O mês que ficou em recuperação, sem trabalhar, o fez contrair a primeira dívida no solo brasileiro. Ele ficou muito aborrecido com isso. A dona da pensão era compreensiva, mas sutilmente demonstrava preocupação. O seu orgulho estava comprometido, não admitia dever a ninguém. Sua mãe o ensinou ser digno, jamais ser peso para pessoas, sobretudo nunca ser mau pagador.
 
O enfermo repousou forçadamente por um mês, foram dias difíceis de solidão. Assim que se encontrou em condições físicas de retornar para o trabalho visitou o seu amigo João, um paraibano vigia de um posto de gasolina vizinho à marcenaria. Enquanto os dois tomavam um cafezinho, o italiano contou ao amigo que estava chateado, economizaria até nas refeições para quitar o aluguel da pensão. 
 
Os dois passaram alguns minutos contando suas histórias, tanto de alegrias, quanto de tristezas. Não havia diferença alguma entre eles, ambos eram forasteiros, tentando a vida.
 
O amigo paraibano se compadecendo do problema do italiano, e valendo-se da sua condição de vigia do posto, disse a ele o seguinte:
 
– Amigo Pinuccio, venha dormir aqui no posto de gasolina, ninguém saberá além de nós dois. Você adentra em um dos carros estacionados no posto durante a noite. Desta forma economizará o dinheiro da pensão, em pouco tempo resolverá seu problema. Tem que levantar bem cedo, antes dos proprietários chegarem.
 
– Amigo, eu sou pobre mas sou orgulhoso, honrado, não admito ficar devendo, principalmente para mulher.
 
O paraibano recomendou a ele cautela. Se o dono do posto desconfiasse de algo poderia ser despedido por justa causa, sem direito algum.
 
Pinuccio não recusou a ajuda do amigo.

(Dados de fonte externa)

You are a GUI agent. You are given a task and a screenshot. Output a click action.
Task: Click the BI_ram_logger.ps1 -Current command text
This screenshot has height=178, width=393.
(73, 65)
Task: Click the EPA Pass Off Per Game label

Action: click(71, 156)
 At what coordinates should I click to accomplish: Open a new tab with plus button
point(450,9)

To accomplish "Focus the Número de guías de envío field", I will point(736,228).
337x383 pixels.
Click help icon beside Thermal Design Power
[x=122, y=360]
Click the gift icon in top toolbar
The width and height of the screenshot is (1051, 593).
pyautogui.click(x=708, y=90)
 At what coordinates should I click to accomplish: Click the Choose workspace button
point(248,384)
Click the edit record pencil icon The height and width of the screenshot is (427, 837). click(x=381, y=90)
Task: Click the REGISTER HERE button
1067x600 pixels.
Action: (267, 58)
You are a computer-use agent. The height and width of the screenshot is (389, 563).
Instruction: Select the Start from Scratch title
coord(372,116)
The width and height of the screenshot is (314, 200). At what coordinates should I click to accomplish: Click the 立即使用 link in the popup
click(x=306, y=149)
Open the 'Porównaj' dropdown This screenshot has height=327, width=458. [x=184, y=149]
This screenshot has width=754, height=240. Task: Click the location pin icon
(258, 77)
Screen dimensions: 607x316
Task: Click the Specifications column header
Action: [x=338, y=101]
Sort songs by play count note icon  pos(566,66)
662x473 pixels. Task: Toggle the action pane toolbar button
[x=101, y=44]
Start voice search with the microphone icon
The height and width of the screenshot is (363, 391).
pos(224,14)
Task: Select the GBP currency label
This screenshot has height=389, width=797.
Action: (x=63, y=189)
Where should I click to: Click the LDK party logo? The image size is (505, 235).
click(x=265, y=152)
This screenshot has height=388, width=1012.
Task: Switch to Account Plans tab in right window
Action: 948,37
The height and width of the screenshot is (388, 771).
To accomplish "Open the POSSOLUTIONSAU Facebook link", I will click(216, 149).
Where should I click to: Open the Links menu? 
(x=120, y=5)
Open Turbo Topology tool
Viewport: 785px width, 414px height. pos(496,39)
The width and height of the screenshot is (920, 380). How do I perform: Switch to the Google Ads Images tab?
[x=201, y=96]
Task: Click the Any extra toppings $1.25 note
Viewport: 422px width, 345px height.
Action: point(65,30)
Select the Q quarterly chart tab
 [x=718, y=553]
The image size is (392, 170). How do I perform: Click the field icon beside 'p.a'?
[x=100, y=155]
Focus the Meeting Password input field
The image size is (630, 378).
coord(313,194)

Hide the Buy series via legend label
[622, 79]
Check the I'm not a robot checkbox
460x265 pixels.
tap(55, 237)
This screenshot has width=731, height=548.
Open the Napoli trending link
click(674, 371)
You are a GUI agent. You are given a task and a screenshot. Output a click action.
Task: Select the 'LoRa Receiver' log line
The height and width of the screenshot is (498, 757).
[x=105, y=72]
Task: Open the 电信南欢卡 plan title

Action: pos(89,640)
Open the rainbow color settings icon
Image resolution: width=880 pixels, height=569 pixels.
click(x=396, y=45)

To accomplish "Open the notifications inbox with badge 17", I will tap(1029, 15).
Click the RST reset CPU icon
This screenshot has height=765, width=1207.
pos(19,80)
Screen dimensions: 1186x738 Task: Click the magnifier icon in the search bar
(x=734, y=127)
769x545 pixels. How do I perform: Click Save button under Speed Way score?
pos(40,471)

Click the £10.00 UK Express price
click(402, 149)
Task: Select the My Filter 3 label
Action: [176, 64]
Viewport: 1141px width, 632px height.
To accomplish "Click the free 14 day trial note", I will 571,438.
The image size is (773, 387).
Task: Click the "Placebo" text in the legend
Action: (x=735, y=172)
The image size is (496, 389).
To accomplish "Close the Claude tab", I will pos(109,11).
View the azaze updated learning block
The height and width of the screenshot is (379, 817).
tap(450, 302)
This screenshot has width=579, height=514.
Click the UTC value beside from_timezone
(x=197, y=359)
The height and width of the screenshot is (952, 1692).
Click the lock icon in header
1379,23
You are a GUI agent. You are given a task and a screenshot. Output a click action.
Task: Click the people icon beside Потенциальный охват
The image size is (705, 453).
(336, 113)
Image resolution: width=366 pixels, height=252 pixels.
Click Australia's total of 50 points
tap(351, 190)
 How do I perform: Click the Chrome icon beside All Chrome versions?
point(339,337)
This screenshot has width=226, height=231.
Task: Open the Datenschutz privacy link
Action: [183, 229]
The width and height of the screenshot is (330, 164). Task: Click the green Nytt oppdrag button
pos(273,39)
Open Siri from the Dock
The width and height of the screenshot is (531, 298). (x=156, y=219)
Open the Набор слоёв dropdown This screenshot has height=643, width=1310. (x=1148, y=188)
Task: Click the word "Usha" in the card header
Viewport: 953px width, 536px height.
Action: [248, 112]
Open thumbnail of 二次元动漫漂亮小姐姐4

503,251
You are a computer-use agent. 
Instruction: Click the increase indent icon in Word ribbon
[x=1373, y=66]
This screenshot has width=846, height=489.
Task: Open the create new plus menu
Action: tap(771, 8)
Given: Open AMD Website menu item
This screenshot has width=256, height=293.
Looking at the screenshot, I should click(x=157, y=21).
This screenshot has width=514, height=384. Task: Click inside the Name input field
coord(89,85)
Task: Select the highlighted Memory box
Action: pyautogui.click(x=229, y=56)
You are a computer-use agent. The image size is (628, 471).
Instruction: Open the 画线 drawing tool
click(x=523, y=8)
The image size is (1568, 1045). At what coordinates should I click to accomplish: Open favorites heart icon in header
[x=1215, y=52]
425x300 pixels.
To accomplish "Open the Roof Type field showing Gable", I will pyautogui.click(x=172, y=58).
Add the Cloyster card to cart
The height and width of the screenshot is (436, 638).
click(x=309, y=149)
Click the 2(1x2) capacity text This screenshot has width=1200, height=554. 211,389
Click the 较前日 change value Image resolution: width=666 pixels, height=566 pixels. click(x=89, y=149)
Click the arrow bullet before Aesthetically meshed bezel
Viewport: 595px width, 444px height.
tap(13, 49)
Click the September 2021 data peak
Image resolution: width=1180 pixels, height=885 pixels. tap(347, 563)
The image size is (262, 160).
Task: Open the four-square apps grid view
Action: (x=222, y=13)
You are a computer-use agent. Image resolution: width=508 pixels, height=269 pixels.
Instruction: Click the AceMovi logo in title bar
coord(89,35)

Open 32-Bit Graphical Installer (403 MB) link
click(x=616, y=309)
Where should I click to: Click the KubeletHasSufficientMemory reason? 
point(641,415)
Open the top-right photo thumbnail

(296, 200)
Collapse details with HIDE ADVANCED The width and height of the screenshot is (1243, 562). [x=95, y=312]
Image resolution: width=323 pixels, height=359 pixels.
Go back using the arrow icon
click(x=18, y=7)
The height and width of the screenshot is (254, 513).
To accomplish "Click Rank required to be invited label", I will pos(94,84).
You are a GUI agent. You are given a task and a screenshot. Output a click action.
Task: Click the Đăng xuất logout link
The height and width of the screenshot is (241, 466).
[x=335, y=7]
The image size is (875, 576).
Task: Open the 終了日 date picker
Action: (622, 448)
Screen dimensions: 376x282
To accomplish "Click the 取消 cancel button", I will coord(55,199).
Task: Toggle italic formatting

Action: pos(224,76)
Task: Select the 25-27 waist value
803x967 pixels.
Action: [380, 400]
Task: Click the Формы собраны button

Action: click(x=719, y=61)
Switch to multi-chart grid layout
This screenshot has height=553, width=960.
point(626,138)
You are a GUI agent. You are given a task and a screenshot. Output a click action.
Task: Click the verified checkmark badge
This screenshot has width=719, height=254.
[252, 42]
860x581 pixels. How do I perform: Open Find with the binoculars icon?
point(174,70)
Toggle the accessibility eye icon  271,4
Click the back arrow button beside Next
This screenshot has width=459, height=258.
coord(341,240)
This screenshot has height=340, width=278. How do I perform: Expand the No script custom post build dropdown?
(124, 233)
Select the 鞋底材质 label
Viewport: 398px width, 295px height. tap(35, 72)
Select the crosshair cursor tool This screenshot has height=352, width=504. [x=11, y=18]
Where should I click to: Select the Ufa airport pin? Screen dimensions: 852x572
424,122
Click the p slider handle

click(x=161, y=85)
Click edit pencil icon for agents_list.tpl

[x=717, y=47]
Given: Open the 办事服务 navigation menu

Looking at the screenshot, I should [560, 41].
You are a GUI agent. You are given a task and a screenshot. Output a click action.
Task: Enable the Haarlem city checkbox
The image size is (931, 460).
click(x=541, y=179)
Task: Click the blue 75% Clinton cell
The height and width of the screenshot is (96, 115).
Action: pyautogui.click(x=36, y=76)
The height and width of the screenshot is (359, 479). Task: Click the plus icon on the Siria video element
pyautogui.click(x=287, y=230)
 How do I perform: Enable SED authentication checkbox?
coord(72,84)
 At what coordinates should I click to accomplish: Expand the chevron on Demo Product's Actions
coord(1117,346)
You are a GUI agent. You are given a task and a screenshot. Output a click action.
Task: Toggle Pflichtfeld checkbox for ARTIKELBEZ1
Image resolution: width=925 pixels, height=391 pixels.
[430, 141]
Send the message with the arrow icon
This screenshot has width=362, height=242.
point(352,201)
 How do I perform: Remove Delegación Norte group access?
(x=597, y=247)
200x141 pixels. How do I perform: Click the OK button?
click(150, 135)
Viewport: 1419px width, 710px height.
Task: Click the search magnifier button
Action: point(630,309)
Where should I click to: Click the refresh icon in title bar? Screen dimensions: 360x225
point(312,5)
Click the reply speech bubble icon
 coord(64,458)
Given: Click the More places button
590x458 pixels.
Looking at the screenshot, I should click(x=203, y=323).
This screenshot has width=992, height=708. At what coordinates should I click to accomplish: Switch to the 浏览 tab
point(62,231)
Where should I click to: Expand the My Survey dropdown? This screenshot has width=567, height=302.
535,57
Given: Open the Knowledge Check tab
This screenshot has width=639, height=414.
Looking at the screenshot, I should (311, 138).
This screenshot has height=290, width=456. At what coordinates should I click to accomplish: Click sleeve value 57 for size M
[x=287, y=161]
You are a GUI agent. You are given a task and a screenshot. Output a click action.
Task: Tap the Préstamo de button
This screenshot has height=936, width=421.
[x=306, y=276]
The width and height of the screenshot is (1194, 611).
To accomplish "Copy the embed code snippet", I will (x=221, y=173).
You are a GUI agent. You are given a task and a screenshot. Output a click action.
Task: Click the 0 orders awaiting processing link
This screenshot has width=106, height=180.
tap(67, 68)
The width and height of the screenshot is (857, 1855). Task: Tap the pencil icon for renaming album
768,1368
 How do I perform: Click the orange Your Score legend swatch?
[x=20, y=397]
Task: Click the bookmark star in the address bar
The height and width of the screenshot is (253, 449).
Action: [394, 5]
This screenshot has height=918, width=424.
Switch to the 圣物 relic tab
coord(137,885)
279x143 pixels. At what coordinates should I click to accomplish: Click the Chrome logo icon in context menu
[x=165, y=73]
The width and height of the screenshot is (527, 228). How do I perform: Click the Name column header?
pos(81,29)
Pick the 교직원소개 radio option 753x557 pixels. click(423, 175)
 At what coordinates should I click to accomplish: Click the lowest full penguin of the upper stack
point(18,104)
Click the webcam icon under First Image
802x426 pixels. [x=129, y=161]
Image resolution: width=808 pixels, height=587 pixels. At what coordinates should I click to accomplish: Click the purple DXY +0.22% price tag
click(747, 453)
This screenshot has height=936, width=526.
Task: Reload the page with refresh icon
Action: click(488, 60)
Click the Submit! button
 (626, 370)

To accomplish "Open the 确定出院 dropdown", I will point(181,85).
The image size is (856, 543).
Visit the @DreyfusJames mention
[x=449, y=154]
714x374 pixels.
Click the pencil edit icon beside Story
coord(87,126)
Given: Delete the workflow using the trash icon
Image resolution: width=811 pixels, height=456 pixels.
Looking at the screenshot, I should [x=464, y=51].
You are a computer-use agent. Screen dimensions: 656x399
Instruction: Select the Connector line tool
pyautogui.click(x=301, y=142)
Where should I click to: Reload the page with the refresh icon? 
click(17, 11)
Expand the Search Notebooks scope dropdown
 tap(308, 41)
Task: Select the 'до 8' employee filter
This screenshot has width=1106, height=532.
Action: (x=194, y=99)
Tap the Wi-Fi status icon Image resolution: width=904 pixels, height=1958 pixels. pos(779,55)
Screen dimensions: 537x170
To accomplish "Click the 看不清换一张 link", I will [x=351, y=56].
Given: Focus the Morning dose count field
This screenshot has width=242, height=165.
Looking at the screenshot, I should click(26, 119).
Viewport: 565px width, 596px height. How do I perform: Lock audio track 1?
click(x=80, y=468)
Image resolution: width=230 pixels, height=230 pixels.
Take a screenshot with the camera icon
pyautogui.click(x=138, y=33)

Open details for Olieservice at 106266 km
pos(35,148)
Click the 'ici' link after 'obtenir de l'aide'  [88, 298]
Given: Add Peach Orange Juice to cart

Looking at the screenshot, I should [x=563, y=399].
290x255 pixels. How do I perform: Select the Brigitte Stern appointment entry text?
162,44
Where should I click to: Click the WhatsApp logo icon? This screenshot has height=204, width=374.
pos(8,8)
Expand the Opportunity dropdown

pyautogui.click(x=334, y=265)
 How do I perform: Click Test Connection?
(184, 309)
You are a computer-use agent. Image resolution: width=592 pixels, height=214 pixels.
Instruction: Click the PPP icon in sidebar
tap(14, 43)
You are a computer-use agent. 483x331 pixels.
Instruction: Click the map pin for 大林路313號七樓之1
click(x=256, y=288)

Ficou preocupado porque ele media quase um metro e noventa de altura, para dormir teria que se encolher, mas não tinha escolha. Imediatamente foi até a pensão, solicitou que guardassem seus pertences, afirmou que brevemente retornaria para quitar a dívida. A dona da pensão ficou pensativa, garantiu que seus pertences ficariam aos seus cuidados, que os devolveria assim que retornasse.
 
Dali em diante o italiano pernoitou em diversos tipos de carros da época. Pelo período de dois meses dormiu em Landau, Galaxie, Cadilac, Dodge Dart e Mercury. Ficava meio apertado, ainda assim tinha o descanso merecido da noite. Eram carros enormes, como se diz popularmente “umas banheiras”. Os carros ficavam estacionados no posto porque eram muito grandes e alguns proprietários não possuíam garagem adequada. Tudo estava transcorrendo normalmente.
 
Numa das noites, o italiano escolheu dormir em um Landau. Estava super perfumado e aconchegante. Dormiu o sono dos deuses, uma delícia. Resultado: dormiu além da conta. De repente escutou um ruído estranho, imaginou estar sonhando, a porta do carro foi aberta e ele se deparou com uma moça linda, bem alta. Coitada, ela tomou aquele susto, ele idem. Ela deu um gritinho com um sotaque de estrangeiro:
 
– Quem é você? Que faz aqui?
 
Que sufoco. Um mal súbito tomou conta do italiano Pinuccio naqueles eternos segundos inusitados. Ela o viu ali encolhido, um homem daquele tamanho. O dorminhoco atrasado teve que contar a verdadeira história, sentiu muito constrangimento, humilhação.
 
Para sua alegria e surpresa, a dona do carro foi compreensiva, demonstrou ser uma pessoa do bem, apresentou-se como holandesa, de Amsterdam. Disse ao italiano que ele poderia continuar dormindo no carro até o momento que precisasse.
 
Depois de alguns dias, o italiano conseguiu angariar o necessário para pagar sua dívida, demonstrar para a dona da pensão que ele era um verdadeiro “uomo de parole”. A partir de então trocou aqueles belíssimos carros por uma cama de mola.
 
Este fato aconteceu há meio século. O italiano e o paraibano tiveram contato por um bom tempo, mas depois o paraibano mudou para o Jardim São Luiz, mudou de emprego. Com o decorrer do tempo perderam o contato, coisas da vida.
 
No posto de gasolina o italiano conheceu diversas pessoas importantes da época, tais como o jogador Rivelino, o político Marin e outros. Todos eles se tornaram clientes da marcenaria, bons clientes.
 
Ficaram as lembranças, a constatação que existe gente boa disposta a arriscar-se para ajudar alguém. O paraibano João jamais será esquecido.O italiano continua com os seus valores éticos, seus brios morando no Brasil.
 
Homenagem a Gentile Giuseppe (07.03.1934). 
 
João é um nome fictício. Giuseppe se lembra do amigo, seu semblante, mas esqueceu o nome, e agradece por toda ajuda.